Studies indicate that genetic exchange across E. faecium clades predominantly occurs from clade B (Els clade) or clade A2 (soil clade) to clade A1 (clinical clade) (10). This explains why the HA clade contains ancestral components from the other two clades, while these two clades lack HA clade components. We acknowledge that the 13-year time interval between clinical and hospital soil isolates may introduce temporal confounders when comparing resistance profiles. However, longitudinal surveillance studies have demonstrated that the resistome of E. faecium, particularly hospital-adapted strains, remains relatively stable over time. For example, surveillance data from Italy showed minimal fluctuations in resistance rates to key antibiotics such as ampicillin, linezolid, teicoplanin, tigecycline, and vancomycin across multiple years (35). Similarly, national data from China’s BRICS program (2016 - 2022) (36-40) confirmed consistent resistance rates for these agents among clinical E. faecium isolates. Within our own dataset, we found no significant differences in resistance phenotypes or resistance gene profiles among patient-derived isolates collected between 2010 and 2019. This internal consistency suggests that, at least within the studied hospital setting, the confounding effect of temporal separation is likely minimal.
We also acknowledge that bacterial resistance mechanisms are dynamic, and that CLSI guidelines for antimicrobial susceptibility testing are updated annually to reflect these changes. However, the antibiotics selected in this study — including ampicillin, penicillin, ciprofloxacin, levofloxacin, erythromycin, vancomycin, and teicoplanin — have consistently remained among the primary agents for E. faecium susceptibility testing over the past decade. Consequently, despite the time interval between patient and soil isolate collections, the major resistance phenotypes compared in this study reflect stable and clinically relevant antibiotic targets. Moreover, our analysis focused on well-established resistance traits rather than newly emerging or rare mechanisms, minimizing the confounding impact of evolving resistance patterns on the validity of our comparisons.
5.1. Conclusions
In conclusion, we isolated five transitional strains from the hospital soil environment.

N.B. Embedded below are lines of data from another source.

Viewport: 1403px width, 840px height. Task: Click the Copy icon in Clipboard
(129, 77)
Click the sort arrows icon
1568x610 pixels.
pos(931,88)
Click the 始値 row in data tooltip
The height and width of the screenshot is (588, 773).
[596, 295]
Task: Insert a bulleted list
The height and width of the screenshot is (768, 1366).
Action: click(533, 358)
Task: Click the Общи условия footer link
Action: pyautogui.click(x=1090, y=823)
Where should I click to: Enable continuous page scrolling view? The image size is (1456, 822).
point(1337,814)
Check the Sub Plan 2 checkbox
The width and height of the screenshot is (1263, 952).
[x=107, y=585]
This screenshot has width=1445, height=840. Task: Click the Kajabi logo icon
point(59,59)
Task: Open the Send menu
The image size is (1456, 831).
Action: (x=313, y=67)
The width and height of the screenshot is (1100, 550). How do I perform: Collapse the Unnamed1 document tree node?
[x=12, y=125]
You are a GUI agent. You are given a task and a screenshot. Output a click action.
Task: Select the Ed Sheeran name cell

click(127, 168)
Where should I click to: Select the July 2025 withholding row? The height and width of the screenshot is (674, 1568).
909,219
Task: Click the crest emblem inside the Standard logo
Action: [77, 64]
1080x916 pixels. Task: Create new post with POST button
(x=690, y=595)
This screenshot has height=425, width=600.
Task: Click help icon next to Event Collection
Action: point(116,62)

Comparative analyses of resistance phenotypes, ARG distribution, and virulence profiles demonstrate that these strains are transitional between HA and CA E. faecium clades, suggesting their potential for clinical infection. Population structure analysis further showed that the HA and CA clades contributed equally to the ancestral components of the clinicalʹ group, making it a continuum bridging the two clades. The emergence of the clinicalʹ group supports the adaptive transformation process between CA and HA clades and demonstrates that hospital soil environments are not as safe as previously thought. Clinically hazardous E. faecium can adapt to and exploit the hospital soil as a reservoir, facilitating its spread over long distances within hospital environments.